Australia military ‘unprepared’ for climate impacts – experts

CRIB NOTES JUNE 22-26: Canberra drops defence brief, UK debates fracking, SDGs dominate in NY, FormulaE hits London

With every shift in temperature, there has been a correlating shift in violence, recent studies have found (Pic: MOD)

With every shift in temperature, there has been a correlating shift in violence, recent studies have found (Pic: MOD)

By Ed King

Morning all. Here’s what to look forward to this week. If it’s missing something please email me – [email protected]. 

VULNERABLE: Australia’s defence force has “one eye shut” to the impending threat of global warming, say experts in a report released today by the Melbourne-based Centre for Policy Development. It quotes Admiral Chris Barrie, head of the ADF from 1998-2002 saying the top brass is “not prepared” for potential future extreme weather events – unlike their counterparts in the UK and US.

The study says a ‘perfect storm’ of scarce resources,  booming populations and intensifying competition for energy across the Pacific will leave Australia on the frontline of climate change, and recommends the issue is tackled in a new defence white paper in late 2015 or early 2016. Optimistic? Barrie thinks so. “At the moment it’s hard to envisage conditions short of a  serious crisis in which the  whole government approach to climate security will change,” he says.

FRACKING HELL: So say 850 lawmakers in New York State, who have written to counterparts at Lancashire County Council urging them not to approve two test drilling sites for shale gas fracking this week. “High-volume  hydraulic fracturing is an inherently risky process…” they say in the letter, sent on Saturday, citing air pollution, water contamination and earthquakes.

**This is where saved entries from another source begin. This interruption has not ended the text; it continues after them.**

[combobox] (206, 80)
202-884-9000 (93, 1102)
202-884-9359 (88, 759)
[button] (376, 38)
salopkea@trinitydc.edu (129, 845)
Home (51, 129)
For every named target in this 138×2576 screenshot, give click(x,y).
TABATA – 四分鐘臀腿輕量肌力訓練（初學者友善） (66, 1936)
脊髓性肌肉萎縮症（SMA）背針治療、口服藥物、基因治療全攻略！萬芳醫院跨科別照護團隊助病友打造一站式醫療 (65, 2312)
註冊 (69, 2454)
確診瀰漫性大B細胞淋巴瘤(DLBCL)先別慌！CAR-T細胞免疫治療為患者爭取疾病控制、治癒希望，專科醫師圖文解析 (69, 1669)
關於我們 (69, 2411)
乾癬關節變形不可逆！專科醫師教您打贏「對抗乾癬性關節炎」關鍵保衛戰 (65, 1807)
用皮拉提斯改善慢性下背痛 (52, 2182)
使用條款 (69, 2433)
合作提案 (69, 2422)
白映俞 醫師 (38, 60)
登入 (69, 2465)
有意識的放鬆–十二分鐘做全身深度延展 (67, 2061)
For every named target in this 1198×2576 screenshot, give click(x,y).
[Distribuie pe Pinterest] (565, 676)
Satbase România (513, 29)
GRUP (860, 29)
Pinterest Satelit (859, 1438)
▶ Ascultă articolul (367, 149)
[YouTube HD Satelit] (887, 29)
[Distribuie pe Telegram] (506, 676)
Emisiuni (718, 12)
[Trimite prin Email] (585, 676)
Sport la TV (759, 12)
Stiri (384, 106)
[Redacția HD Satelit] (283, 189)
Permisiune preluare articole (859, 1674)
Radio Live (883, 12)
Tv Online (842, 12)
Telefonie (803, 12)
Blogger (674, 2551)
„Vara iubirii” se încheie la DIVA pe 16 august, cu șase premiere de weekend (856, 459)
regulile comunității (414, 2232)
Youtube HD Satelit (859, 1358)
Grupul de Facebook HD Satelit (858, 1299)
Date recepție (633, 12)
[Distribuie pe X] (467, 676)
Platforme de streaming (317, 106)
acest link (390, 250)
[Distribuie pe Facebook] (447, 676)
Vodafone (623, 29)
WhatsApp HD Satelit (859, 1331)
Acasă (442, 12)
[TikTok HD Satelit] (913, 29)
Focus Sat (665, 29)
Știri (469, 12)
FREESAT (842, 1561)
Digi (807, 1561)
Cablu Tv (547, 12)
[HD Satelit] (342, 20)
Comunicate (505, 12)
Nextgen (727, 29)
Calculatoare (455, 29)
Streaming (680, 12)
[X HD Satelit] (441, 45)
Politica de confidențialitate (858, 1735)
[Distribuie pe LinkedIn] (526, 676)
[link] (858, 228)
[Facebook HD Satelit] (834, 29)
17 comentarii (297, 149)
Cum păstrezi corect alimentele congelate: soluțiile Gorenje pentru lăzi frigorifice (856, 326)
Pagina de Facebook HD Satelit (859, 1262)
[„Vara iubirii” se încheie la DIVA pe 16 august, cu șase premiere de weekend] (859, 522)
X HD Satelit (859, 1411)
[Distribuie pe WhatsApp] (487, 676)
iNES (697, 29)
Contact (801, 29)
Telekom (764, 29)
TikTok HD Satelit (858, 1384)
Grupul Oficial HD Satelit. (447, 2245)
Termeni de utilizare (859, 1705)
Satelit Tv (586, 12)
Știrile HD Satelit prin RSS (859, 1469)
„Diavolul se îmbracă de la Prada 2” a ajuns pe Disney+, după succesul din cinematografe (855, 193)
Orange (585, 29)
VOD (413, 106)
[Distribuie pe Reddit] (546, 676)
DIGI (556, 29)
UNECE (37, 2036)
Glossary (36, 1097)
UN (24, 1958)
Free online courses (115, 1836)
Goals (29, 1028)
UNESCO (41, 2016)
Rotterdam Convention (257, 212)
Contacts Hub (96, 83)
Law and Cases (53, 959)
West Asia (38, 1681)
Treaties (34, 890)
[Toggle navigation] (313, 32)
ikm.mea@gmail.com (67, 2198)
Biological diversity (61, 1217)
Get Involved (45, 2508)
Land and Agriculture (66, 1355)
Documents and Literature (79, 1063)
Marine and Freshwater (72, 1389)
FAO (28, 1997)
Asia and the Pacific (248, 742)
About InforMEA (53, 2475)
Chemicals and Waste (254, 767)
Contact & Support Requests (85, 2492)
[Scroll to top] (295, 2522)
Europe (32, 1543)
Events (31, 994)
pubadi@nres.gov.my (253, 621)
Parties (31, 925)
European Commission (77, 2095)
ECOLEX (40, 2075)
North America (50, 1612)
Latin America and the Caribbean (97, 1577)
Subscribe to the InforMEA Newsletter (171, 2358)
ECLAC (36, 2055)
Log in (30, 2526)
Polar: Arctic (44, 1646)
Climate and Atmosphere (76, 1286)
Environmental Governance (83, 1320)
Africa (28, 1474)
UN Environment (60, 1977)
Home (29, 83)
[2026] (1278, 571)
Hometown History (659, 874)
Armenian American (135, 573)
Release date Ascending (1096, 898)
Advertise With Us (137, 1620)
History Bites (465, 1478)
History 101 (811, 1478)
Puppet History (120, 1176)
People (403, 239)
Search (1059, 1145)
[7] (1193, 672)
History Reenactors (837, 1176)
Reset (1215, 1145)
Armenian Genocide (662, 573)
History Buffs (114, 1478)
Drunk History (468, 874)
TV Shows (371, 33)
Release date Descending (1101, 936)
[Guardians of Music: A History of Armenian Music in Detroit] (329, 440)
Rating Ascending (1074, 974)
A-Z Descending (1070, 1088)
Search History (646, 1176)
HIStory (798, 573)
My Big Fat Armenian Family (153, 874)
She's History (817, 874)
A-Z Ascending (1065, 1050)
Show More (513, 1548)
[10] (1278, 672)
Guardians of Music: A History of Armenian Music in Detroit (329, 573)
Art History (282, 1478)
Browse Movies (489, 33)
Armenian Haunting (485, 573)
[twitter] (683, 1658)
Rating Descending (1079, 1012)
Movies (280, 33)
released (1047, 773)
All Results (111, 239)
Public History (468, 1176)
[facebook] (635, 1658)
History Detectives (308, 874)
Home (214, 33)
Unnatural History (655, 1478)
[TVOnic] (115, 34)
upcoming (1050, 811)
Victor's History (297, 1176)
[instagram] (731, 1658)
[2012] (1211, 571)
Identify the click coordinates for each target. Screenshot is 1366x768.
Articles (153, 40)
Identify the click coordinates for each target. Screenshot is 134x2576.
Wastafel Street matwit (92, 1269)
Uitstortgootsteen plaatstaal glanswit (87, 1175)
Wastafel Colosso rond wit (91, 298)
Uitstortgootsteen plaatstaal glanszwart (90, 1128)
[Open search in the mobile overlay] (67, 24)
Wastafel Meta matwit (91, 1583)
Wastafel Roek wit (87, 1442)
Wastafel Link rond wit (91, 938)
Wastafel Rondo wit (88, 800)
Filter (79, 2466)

In turn, the UK company keen to drill – Cuadrilla – has told them to butt out.  Planning approval for one of the wells was granted last week. Four days of council debate starts Tuesday.

CHINA’S INDC: We’re still waiting.

SDGS: Negotiations kick off again in New York on the UN’s sustainable development goals, due to be signed off on September. Here’s the running order for this week. Full preview from Alex Pashley on RTCC later today.

AIRPORT HELL: You might think a major decision by the UK Airport Commission on whether London needs a new runway (and if so where) is imminent. You’d be right. And it’s still hard to read where this could go. Heathrow is the global hub with business behind it, but a scrum of influential Tory MPs against. Gatwick says it’s the green choice and will cut air pollution levels across London. An alternative being proposed by climate campaigners is a tax on frequent flyers. They say a new runway isn’t needed as business travel is falling.

FORMULA E: Coming to London this week, for the final race of the season. RTCC will be there on Sunday to watch the sexiest electric car race on the planet get its battery implants.

RTCC IN BRUSSELS: Alex is there this week for us digging ahead of the EU-China summit. Got a story? Email him on [email protected].

SCOT RAGE: Cuts to subsidies for onshore wind across the UK may ensure Scotland misses its goal to slash carbon emissions 42% on 1990 levels by 2020, the Edinburgh government’s energy minister Fergus Ewing said on Sunday. Hitting this target would now be “challenging” because there would be less renewable energy in the pipeline to rely on. Critics say the country has already blown its climate target four years in a row, while the subsidy was still strong.

YOGA: Did you miss World Yoga Day? It was on Sunday… the idea of India’s prime minister and yoga fanatic Narendra Modi. He says it’s good for the soul, wellbeing and physical fitness. And also for climate change.

UN CLIMATE TALKS: If you’re missing your UNFCCC kick while the biblical text is being slashed have a read of the latest Harvard Kennedy School discussion paper on possible “routes” to a 2015 deal. What’s interesting about this paper is its focus on carbon pricing and the specific global price for a tonne on carbon that could really unlock financing for developing countries. $25 a tonne would generate $1,250 billion a year

POPERY: Had enough of the Pope banging on about climate change? In the US apparently not. A new study by the Yale project on climate change communication finds Catholics – 24% of all American adults – are more convinced that global warming is happening, are more worried, and are more supportive of policy action than other Christians. See more here.

POPERY #2: Two must read articles on the Pope’s missive. How the “doubters” lost their fight to stop the encyclical, in the Washington Post and why every world leader should read it, by human foghorn and former deputy UK PM Lord Prescott.